[Collected data]

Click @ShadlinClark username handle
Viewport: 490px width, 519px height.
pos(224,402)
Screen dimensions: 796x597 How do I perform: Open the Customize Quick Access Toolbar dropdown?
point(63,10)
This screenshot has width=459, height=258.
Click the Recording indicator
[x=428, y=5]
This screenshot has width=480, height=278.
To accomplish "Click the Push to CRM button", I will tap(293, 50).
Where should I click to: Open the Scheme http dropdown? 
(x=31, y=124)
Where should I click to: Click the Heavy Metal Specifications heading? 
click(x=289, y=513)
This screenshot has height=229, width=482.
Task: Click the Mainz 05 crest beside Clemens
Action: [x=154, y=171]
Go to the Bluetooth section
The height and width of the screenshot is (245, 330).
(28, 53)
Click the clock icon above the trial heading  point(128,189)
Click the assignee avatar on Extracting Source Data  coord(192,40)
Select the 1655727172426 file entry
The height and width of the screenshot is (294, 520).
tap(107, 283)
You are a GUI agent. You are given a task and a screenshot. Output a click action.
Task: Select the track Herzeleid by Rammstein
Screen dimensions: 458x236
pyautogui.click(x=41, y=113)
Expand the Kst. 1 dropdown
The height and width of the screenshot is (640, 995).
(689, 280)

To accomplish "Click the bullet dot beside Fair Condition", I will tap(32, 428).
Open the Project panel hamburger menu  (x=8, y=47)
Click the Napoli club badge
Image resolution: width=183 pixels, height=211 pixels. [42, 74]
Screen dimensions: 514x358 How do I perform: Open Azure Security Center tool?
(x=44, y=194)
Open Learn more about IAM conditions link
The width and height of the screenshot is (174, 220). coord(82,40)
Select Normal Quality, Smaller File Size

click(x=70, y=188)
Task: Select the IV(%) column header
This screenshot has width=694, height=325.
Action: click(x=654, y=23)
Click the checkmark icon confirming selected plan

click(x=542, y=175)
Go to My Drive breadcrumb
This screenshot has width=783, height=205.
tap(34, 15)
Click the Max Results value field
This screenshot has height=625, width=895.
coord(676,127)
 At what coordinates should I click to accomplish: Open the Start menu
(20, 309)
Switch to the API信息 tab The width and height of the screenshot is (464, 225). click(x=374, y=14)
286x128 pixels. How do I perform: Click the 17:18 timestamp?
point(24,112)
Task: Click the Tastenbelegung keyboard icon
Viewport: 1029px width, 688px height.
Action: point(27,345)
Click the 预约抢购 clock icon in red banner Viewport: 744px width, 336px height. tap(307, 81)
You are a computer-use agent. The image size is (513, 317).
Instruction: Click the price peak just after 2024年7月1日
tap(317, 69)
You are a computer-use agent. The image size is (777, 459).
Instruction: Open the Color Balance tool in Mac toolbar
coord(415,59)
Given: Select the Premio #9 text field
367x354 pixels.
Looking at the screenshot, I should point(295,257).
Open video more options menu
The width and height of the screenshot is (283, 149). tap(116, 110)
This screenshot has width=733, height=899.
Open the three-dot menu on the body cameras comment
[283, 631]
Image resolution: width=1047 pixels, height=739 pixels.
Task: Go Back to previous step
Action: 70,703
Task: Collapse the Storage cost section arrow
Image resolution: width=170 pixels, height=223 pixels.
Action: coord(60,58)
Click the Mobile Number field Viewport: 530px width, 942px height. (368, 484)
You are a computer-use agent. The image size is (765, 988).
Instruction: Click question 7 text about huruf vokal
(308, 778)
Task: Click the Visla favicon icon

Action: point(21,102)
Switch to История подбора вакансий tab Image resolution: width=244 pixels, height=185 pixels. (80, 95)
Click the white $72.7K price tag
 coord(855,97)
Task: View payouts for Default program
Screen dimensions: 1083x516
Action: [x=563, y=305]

### TASK DETAILS
Check each line of the records above for "agent", and copy those that have it.

### ANSWER TO THE PROBLEM
You are a GUI agent. You are given a task and a screenshot. Output a click action.
You are a computer-use agent. The image size is (513, 317).
You are a computer-use agent. The image size is (777, 459).
You are a computer-use agent. The image size is (765, 988).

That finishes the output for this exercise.